ISLAMABAD, Pakistan -- Pakistan has agreed to step up cooperation with the CIA in the hunt for Osama bin Laden, which is now centering on the rugged mountains along Pakistan's border with Afghanistan, Pakistani intelligence officials said Tuesday.
The agreement followed weekend meetings with CIA Director George Tenet, who also urged Pakistan to crack down on religious schools seen as training grounds for Islamic militants. U.S. officials confirmed Tenet's visit, but refused to discuss the content of his meetings.
Pakistani intelligence officials said Pakistani officials, including President Pervez Musharraf, told Tenet their government would enhance cooperation with the CIA, joining the hunt for bin Laden and giving American spies access to seven arrested members of bin Laden's al-Qaida network.
In return, Tenet said the United States would provide surveillance equipment, according to the officials, who spoke on condition of anonymity.
Pakistan's intelligence agents, many of whom are of the Pashtun ethnic group that straddles the country's border with Afghanistan, have a larger presence in Afghanistan than anyone else. The United States considers their cooperation essential in tracking down bin Laden and his al-Qaida terror network.
Despite Pakistan's support for the U.S.-led war in Afghanistan, only a few of the country's Inter-Service Intelligence agents have been sharing information with their CIA counterparts. The agency's director, Lt. Gen. Ehsanul Haq, told Tenet that would change, the officials said.
Haq told Tenet his agency would join the hunt for bin Laden -- possibly in joint operations with the CIA -- and would increase security along the border to prevent the terrorist suspect from fleeing, they said.
Haq also assured Tenet he would have access to seven men in Pakistani custody who have confessed to membership in al-Qaida and to two retired nuclear scientists detained for their ties to bin Laden, the officials said.
So far, neither the Pakistanis nor the Americans have specific information about the whereabouts of bin Laden, the prime suspect in the Sept. 11 terrorist attacks in the United States, they said.
According to the officials, the last known whereabouts of bin Laden were in the Kabul area before the Afghan capital fell last month. His wives and children were later spotted in the southern Afghan city of Kandahar, but spies lost track of them after that.
Tenet asked Musharraf to crack down on Islamic schools involved in terrorism. Some 640,000 students are in Pakistan's 17,000 Islamic schools. Thousands of those students went to Afghanistan to fight with the Taliban, and most of the Taliban leadership emerged from Pakistani religious schools.
The officials said Musharraf agreed, but will do so in phases to avoid resistance by the nation's Islamic leaders. The first phase, they said, would be to expel foreign students without proper visas.
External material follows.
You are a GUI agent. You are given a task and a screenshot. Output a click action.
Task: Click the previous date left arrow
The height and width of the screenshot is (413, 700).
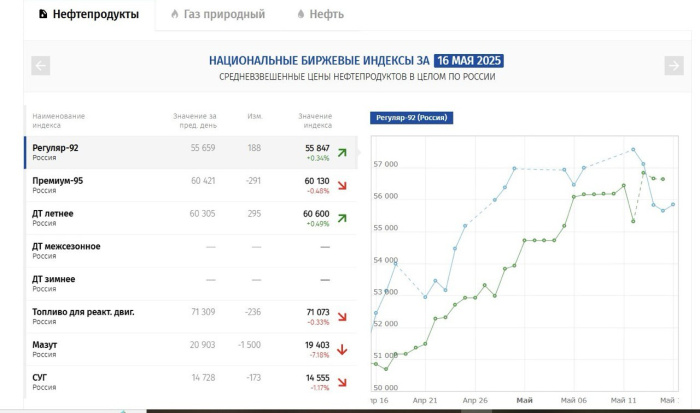point(41,66)
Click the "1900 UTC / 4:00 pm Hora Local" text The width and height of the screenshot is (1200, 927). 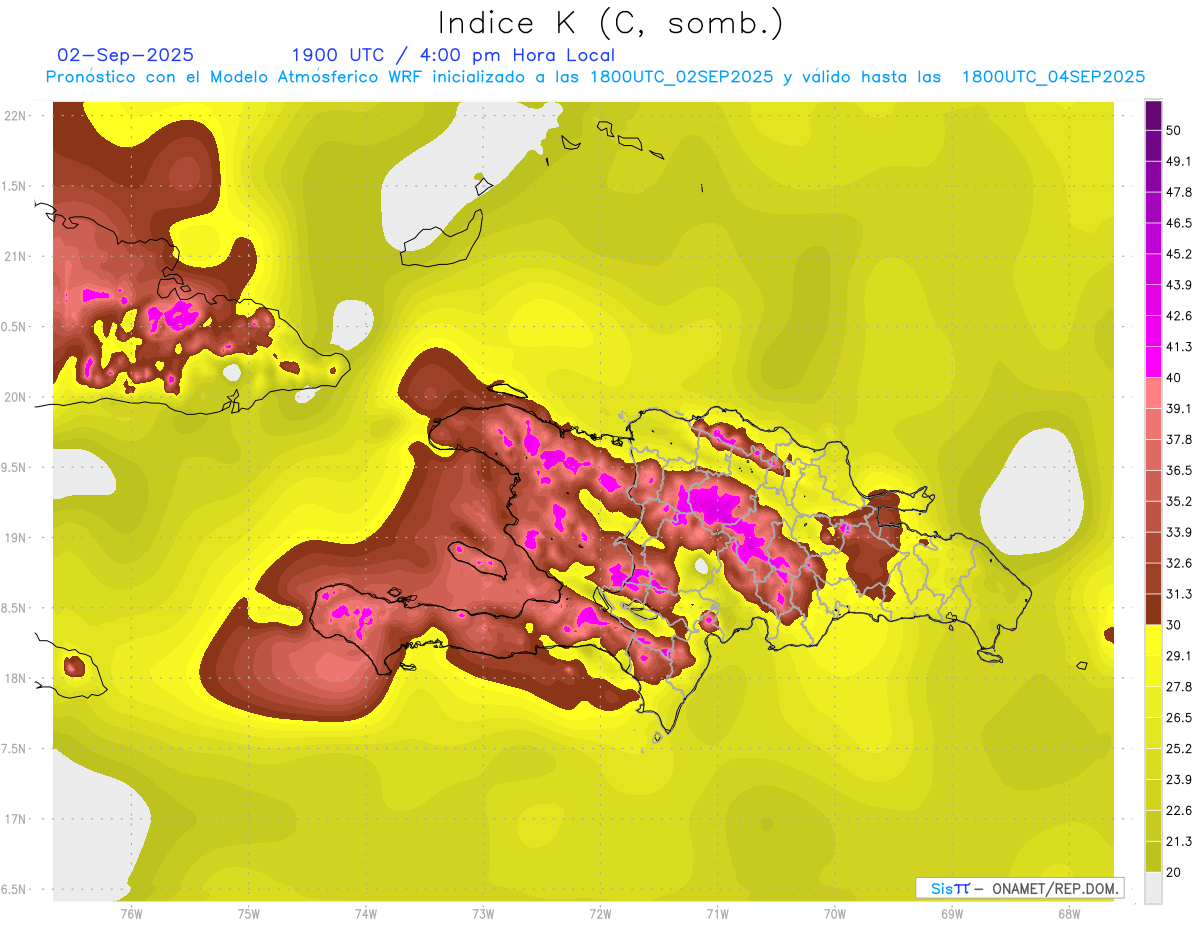(453, 55)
Pakistan passed a law aimed at pressuring those schools to adopt modern subjects, including science, computers, English and math. Most teach only Islamic subjects. The government also said it would cut funding to those schools deemed to breed extremism and violence.
The law was enacted in August, even before the terrorist attacks in the United States and the military campaign against Afghanistan. But the Taliban's virtual defeat at the hands of the U.S.-led coalition has emboldened officials to push on with the plan.
In the early days of the war, Islamic activists staged large, often bloody demonstrations across Pakistan to protest the country's support of the United States. Before Sept. 11, Pakistan had been Afghanistan's closest ally.
But the demonstrations have gotten smaller as the Taliban have retreated from most of the country and the Islamic leaders have lost clout.